Oxitec teste un deuxième 
moustique OGM


L’un des nouveaux avantages de ce deuxième moustique OGM [9] est que la progéniture mâle survit, ce qui permet des cycles d’accouplement supplémentaires qui réduisent encore davantage la population de ravageurs. Cette fonction multi-générationnelle de l’OX5034 est limitée dans le temps, car de moins en moins de mâles transmettent leurs gènes auto-limitants aux générations suivantes. Cela amplifie l’impact d’un programme de lâchers, tout en assurant que les moustiques mâles d’Oxitec ne persisteront pas dans l’environnement, car ils disparaîtront de l’environnement dix générations après la fin des lâchers.
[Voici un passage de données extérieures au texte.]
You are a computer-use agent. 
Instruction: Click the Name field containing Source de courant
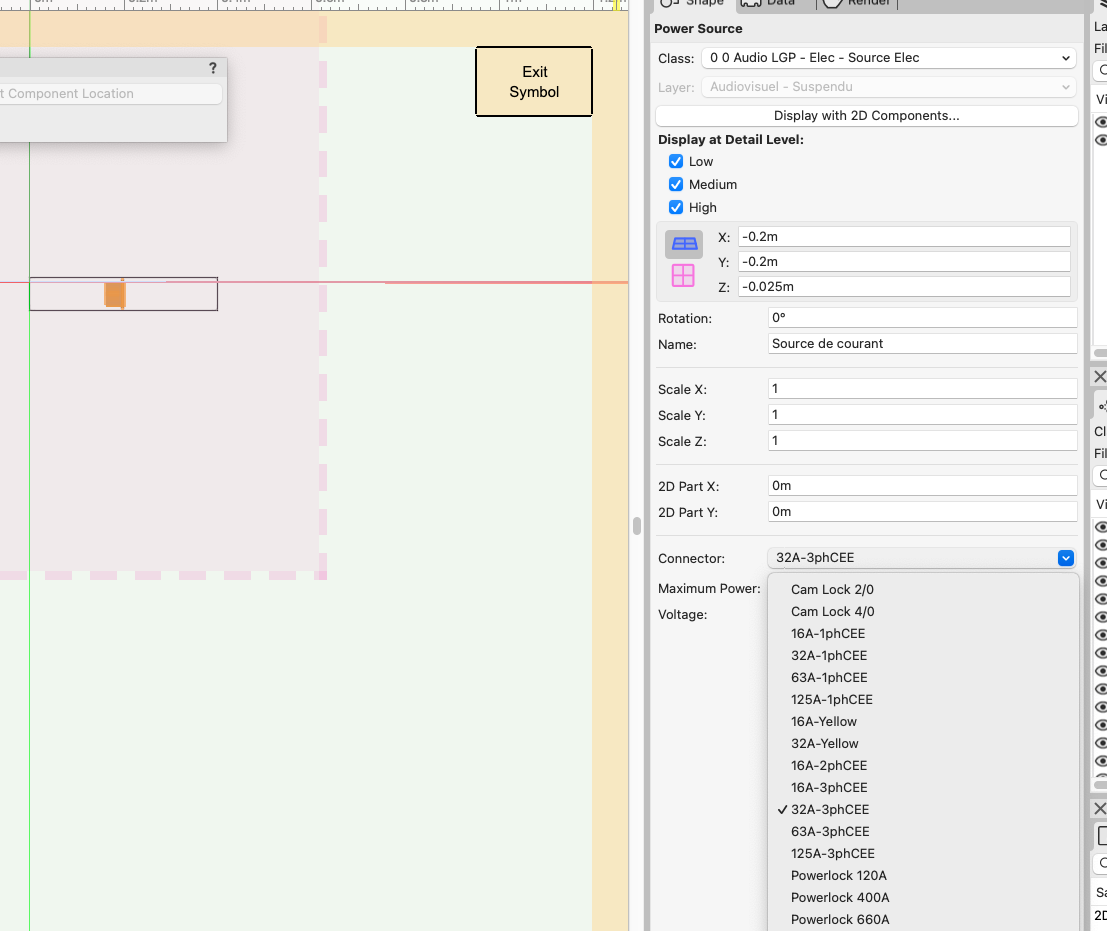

Comme souvent, pour ne pas dire toujours, quand une technologie est défaillante, son promoteur annonce une nouvelle technologie qui palliera les défauts de la première… jusqu’à la prochaine.

Ce nouveau moustique n’a été testé que dans deux localités : Juiz de Fora et Indaiatuba.

Les autorités de Piracicaba espèrent payer 30 reais (6,45 euros) par habitant et par an. La facture d’une ville de 390 000 habitants pourrait donc atteindre 2,5 millions d’euros par an. C’est ce que le Secrétariat de la santé dépense actuellement pour la nébulisation, les larvicides et les coûts comme les licences médicales et le traitement des patients. Mais ces coûts ne seront pas totalement supprimés : même si elle est fonctionnelle, ce dont nous doutons, la stratégie d’Oxitec ne se substitue pas aux autres stratégies. Actuellement, malgré les sommes colossales dépensées, la dengue n’a pas disparu des villes où des millions de moustiques transgéniques ont été disséminés. Et, rebondissement, on apprenait récemment que les moustiques d’Oxitec se croisaient avec les moustiques sauvages (voir encadré 3 ci-dessous).

Les moustiques d’Oxitec 
se croisent avec 
des moustiques sauvages


Selon une étude publiée dans Nature, en septembre 2019, les moustiques dOxitec se répandent dans l’environnement au Brésil. De nombreux descendants de moustiques génétiquement modifiés ont été observés et se propagent. Selon les chercheurs, « les données montrent clairement que la libération de l’OX513A a entraîné un transfert important de son génome (introgression) dans la population naturelle d’A. aegypti. Le degré d’introgression n’est pas anodin. En fonction de l’échantillon et du critère utilisé pour définir une introgression non ambiguë, environ 10 % à 60 % de tous les individus possèdent quelque chose du génome de
OX513A ». Ces résultats sont également confirmés dans les régions voisines où aucun essai de ce type n’a été mené. Les auteurs écrivent : « l’efficacité du programme de dissémination [des moustiques transgéniques] a commencé à se dégrader au bout de 18 mois environ, c’est-à-dire que la population qui avait été fortement réprimée a rebondi à un niveau presque identique à celui précédant la dissémination ».